Many oil and gas companies overstate the economics of their reserves. However, their cash flow will sometimes suggest a very different story. I think that longs can sometimes be too naive and gullible.
Veris Gold (VG) / Yukon Nevada Gold (YNG)
I never shorted this because I used to be afraid of shorting junior miners. I believed in the commodities supercycle and didn’t think that it would be a good idea to short resource stocks yet. However, I did believe that this stock would decline as this was yet another promotional management / inflated economics stock. Of course, I did not put my money where my mouth is.
Veris Gold writeup on VIC – There are also 3 previous writeups on Yukon Nevada, the predecessor company.

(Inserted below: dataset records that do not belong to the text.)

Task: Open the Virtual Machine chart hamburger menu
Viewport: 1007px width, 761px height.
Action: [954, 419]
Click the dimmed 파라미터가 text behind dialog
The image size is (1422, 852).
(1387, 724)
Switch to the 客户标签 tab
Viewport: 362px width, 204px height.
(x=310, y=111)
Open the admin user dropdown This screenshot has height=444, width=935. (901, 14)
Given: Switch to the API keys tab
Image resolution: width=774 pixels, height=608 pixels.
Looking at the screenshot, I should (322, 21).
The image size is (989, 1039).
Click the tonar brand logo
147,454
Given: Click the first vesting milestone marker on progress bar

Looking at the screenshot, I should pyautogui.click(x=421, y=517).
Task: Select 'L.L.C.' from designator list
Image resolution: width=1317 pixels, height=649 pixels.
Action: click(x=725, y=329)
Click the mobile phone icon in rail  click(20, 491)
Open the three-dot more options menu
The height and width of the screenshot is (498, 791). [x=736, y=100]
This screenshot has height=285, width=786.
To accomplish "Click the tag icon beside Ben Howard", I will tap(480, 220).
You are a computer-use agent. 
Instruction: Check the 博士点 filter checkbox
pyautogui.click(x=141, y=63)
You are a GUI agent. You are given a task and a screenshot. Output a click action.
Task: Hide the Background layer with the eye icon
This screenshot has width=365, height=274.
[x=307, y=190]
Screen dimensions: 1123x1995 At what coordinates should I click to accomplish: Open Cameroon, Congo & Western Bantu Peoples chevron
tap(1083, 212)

Am I correct to go against the long ideas on VIC?
What is my edge?
Do I even have an edge?
I’ll start by looking at things that don’t work to my advantage. I don’t think that my edge is in working harder. In the case of Premier Exhibitions, I could have done more work to try to figure out why the auction failed. While Guernseys ignored my email, I could have called them and hounded some human being who works there. There are value investors out there who work much harder than I do. David Einhorn and his analysts seem to do some incredibly detailed work on companies, such as comparing changes in the auditor’s opinion. This is something that I will not do as I try to focus on the big picture.
Is it in-depth knowledge about a particular industry? Yes and no. In mining, I think that I have an edge over most investors. I’ve read university textbooks on mineral exploration and mine engineering. While book knowledge is no substitute for real world experience, some knowledge is better than none. I think that I am past the point where “a little knowledge is dangerous”. It took me a long time to realize that most technical reports are inflated, that juniors are destroyers of capital, and that senior miners frequently make awful business decisions. But after figuring these things out (and unfortunately no book will teach you these lessons), I think that I see who the fish at the poker table are. I realize now that it really pays off to do your own valuation work instead of relying on the work of supposedly “independent” professionals hired by the company. The reality is that very few finance professionals do their own due diligence and fall into the trap of believing management or “independent” geologists. I have no problem trading against VIC, Eric Sprott, Seth Klarman (or whoever his mining analyst is), the Salida Capitals of the world, etc. etc. But even in mining, most of my profits have been due to dumb luck. If I had known what I know now, I would have put most of my money into Altius Resources. This would have hurt my performance.
Overall, I’ve definitely made mistakes. My biggest investment mistake so far has definitely been QXM/XING as my analysis was horribly flawed. I recognized that management was stealing from shareholders via related party transactions. I even thought that most Chinese reverse mergers were frauds. Unfortunately, I invested anyways because the stock seemed so cheap. And then the CEO ran off with the cell phone business and the company’s cash! Having been burned, now I am obsessed with ethical management.
While I have been doing pretty well in shorting VIC longs, it may have been mostly due to luck. At the same time, I am probably overconfident in my abilities like most human beings. I think that there are spots where I have a huge edge on VIC. Rightly or wrongly, I will continue to follow my own judgement. Sometimes I will be trading alongside VIC. And sometimes I will be trading against VIC.